Ideally most of the habitat-construction work would be done by robots before people get there; that would be some tricky engineering though.


Yea, also, maybe we should try to make Sahara green before attempting to terraform Mars? :)


On Earth there are numerous second and third order effects to consider. For example, Sahara is considered a very important source of phosphorus for the Amazon rainforest [0] and making Sahara green could have a huge negative impact on it. Meanwhile on Mars impact of terraforming mistakes on population is much smaller because it would be already shielded heavily from external environment.

[0]: https://en.wikipedia.org/wiki/Saharan_dust


We're entirely capable of that already, and have done so.

https://en.wikipedia.org/wiki/Tafilalt


We didn't make that hospitable though. We found a hospitable place in an otherwise barren landscape. That's very different to Mars.

Mars is more like the rest of the desert, but with the addition of deadly levels of radiation and no breathable atmosphere.


What are we supposed to be seeing here? It's still a barren desert on Google Satellite imagery.

And even if it wasn't, this town's area is minuscule compared to the area of the Sahara.


> What are we supposed to be seeing here?

Life thriving in an inhospitable place.

> And even if it wasn't, this town's area is minuscule compared to the area of the Sahara.

As will the first couple hundred/thousand years worth of Mars bases. We'll be building oases first.


> Life thriving in an inhospitable place.

It's an oasis. Far from an inhospitable place. Certainly an order of magnitude more hospitable than Mars.

> As will the first couple hundred/thousand years worth of Mars bases.

Do you also intend to live forever to see the exponential leaps in technology required for this?

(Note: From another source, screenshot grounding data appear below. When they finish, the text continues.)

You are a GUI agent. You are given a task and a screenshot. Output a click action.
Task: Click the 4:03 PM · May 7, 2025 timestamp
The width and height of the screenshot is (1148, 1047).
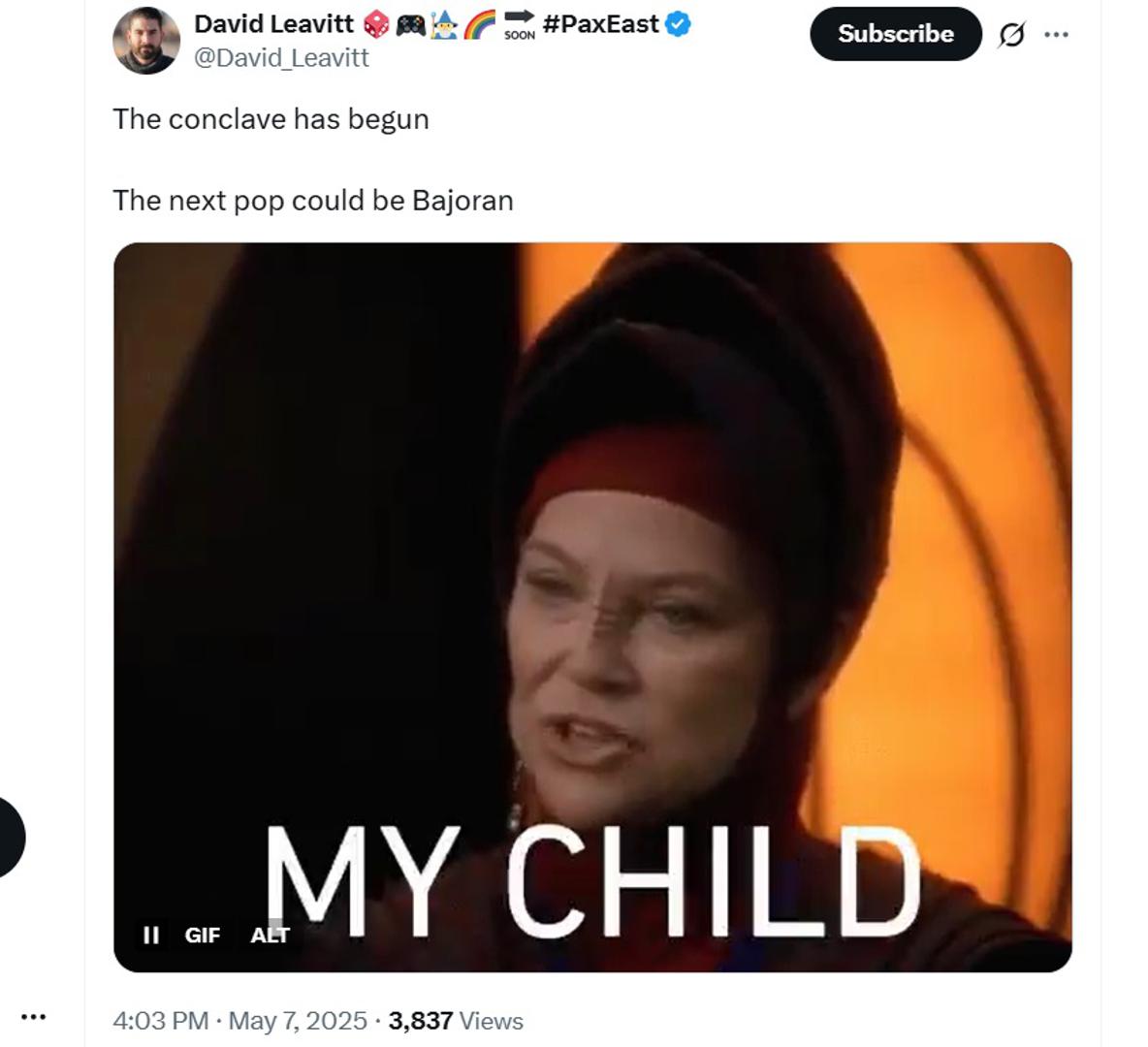tap(239, 1021)
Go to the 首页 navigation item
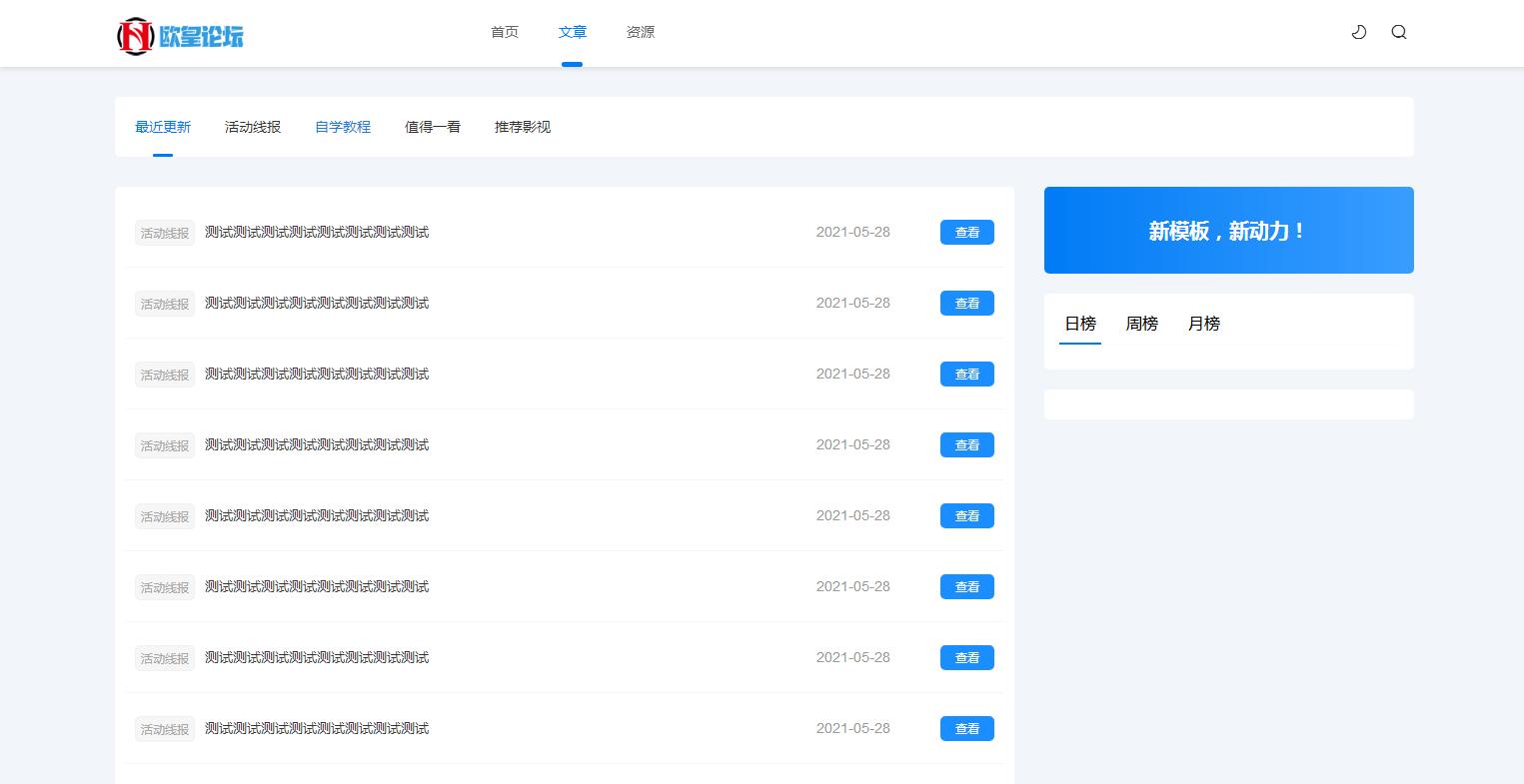The height and width of the screenshot is (784, 1524). tap(505, 32)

> It's an oasis. Far from an inhospitable place.

The presence of water makes an otherwise inhospitable place attractive. The same is likely to be true on Mars - colonies will be sited near ice for the same reason.

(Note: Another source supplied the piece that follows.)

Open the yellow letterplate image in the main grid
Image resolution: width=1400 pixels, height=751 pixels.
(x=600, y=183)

Do I intend to live forever? No. I think humans should make plans that benefit future generations, not just our own.


Neil DeGrasse Tyson made the point quite a while ago that if we had the ability to terraform another planet, we'd have the ability to fix our own.


That's not necessarily true, though. There are things you can do with a fresh slate, empty planet that aren't feasible on Earth. It also misses the redundancy aspect of colonizing another planet.

Short-term Mars plans aren't "terraform it so you can live outside"; it's stuff we can already likely accomplish in the Sahara or Antarctica if we really felt like it. Oases already exist in the Sahara; humans have permanent inhabitation in the Antarctic.


Another comment mentioned turning the Sahara green. This is] within our capacity. But the Sahara, as presently composited, is home to myriad life. It is a cultural edifice for bordering civilizations. And its modification would have repercussions for every other person on the planet.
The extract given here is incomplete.